Moreover, electrode proximity to the cell barrier can influence both sensitivity and spatial resolution. Distributed electrode networks may enable improved localization of ionic leakiness and enhanced detection of cell barrier disruption during mechanical stress, perfusion changes or shear stress modulation. Such configurations, while technically demanding, may extend impedance analysis beyond global integrity assessment toward spatially resolved functional monitoring.

In co-culture, impedance signals become inherently composite. Extracellular matrices, different cell layers, and three-dimensional in vitro models introduce overlapping resistive and capacitive pathways that cannot be uniquely separated without explicit modeling constraints. Impedance remains a bulk measure of cell barrier integrity, providing global ionic conduction information without spatial resolution or layer-specific discrimination. Interpretation in these contexts benefits from correlation with imaging, permeability assays, or other physiological readouts.

These constraints do not limit the value of impedance-based monitoring but rather define its appropriate scope. A fit-for-purpose analytical hierarchy enables its rational use depending on the instrumentation and experimental objectives. Mono-frequency magnitude measurements allow experiment-specific tracking of relative cell barrier integrity and are well-suited for short-term screening or acute perturbation studies. Spectrally informed magnitude analysis improves robustness by identifying resistive-dominant frequency regions, although it remains sensitive to electrode–electrolyte interface drift and capacitive remodeling. In contrast, phase-resolved impedance spectroscopy provides sufficient dimensionality to separate resistive and capacitive contributions over time, supporting long-term monitoring and enabling physically grounded extraction of resistive descriptors. For inter-platform comparison, advanced ALI systems, and future qualification within NAMs frameworks, spectral validation should be considered essential rather than optional. In this context, the proposed framework also provides practical guidance for experimental design and data interpretation, as detailed in Section 5, by linking acquisition strategies to their respective levels of analytical confidence and enabling informed selection of measurement conditions based on the experimental context.

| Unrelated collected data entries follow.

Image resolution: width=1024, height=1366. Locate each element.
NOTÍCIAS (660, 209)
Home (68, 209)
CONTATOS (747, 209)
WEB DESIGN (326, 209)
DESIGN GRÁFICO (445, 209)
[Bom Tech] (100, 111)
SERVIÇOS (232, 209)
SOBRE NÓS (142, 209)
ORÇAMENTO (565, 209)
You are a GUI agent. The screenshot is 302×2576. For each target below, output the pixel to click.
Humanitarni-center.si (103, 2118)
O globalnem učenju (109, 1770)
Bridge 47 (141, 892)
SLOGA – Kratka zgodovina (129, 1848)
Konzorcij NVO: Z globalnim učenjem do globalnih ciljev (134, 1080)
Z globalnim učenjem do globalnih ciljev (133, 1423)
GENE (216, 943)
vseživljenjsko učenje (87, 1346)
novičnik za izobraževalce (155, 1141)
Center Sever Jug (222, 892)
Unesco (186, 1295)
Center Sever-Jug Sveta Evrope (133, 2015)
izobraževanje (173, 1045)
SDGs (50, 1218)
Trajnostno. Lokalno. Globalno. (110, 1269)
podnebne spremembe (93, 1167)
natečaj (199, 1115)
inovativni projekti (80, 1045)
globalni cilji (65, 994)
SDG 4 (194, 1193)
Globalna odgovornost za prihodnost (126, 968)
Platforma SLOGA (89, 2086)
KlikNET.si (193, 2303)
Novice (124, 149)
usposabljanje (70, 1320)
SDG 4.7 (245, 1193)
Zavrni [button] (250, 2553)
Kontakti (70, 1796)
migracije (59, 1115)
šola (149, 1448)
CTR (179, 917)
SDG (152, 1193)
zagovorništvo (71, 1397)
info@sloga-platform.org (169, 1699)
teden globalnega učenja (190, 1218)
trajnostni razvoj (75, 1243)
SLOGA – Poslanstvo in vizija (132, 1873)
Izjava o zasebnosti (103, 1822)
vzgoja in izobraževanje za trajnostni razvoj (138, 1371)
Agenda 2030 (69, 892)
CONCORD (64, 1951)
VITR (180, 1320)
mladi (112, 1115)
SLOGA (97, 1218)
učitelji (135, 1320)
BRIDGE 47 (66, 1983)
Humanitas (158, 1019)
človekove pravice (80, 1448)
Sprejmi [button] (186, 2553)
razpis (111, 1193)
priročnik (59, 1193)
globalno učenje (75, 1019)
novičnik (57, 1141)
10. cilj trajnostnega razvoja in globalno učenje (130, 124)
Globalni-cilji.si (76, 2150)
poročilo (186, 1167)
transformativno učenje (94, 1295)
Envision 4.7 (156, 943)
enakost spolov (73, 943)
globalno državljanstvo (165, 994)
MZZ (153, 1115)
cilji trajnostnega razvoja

Within this perspective, impedance should primarily be discussed in terms of cell barrier integrity, reflecting ionic permeability across living cellular interfaces. The term TEER should be reserved for resistive parameters extracted from validated real and imaginary impedance analysis. As in vitro platforms are increasingly positioned as alternatives to animal experimentation, analytical transparency, phase-informed modeling, and harmonized reporting become prerequisites for reproducibility and cross-laboratory comparability.

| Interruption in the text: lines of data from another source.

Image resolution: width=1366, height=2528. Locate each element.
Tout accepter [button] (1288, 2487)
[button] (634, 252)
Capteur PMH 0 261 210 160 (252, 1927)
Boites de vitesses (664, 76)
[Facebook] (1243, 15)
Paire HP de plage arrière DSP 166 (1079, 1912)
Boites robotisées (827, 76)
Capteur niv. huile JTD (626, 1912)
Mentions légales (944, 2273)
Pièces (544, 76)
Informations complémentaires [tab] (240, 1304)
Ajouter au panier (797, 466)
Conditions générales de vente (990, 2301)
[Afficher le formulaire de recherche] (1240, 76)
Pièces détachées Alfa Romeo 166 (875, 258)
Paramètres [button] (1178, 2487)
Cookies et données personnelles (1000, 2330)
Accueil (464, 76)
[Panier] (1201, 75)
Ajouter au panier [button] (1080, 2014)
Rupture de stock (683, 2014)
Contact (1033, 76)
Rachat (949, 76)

Future developments may extend beyond conventional equivalent circuit fitting. Machine learning approaches can identify reproducible spectral fingerprints associated with cell barrier maturation or disruption and may assist in compensating for device-dependent transfer characteristics. Integration of phase-resolved features reduces the risk of encoding device bias rather than biological signal. Physics-informed digital twins integrating cultureware, electrode and electrochemical configurations, as well as boundary conditions, may provide predictive normalization across platforms. Such strategies should complement, not substitute, physically constrained impedance analysis. The strength of impedance lies not in delivering a universal constant but in providing a dynamic electrochemical signature of cell barrier integrity that can be integrated with permeability assays, structural imaging, electrophysiology, and label-free optical techniques. In this way, impedance-based monitoring can become not only a core functional readout for in vitro platforms integrating epithelial and/or endothelial barriers, but also a bridge between basic in vitro biology and regulatory-ready NAMs for drug toxicity and safety assessment.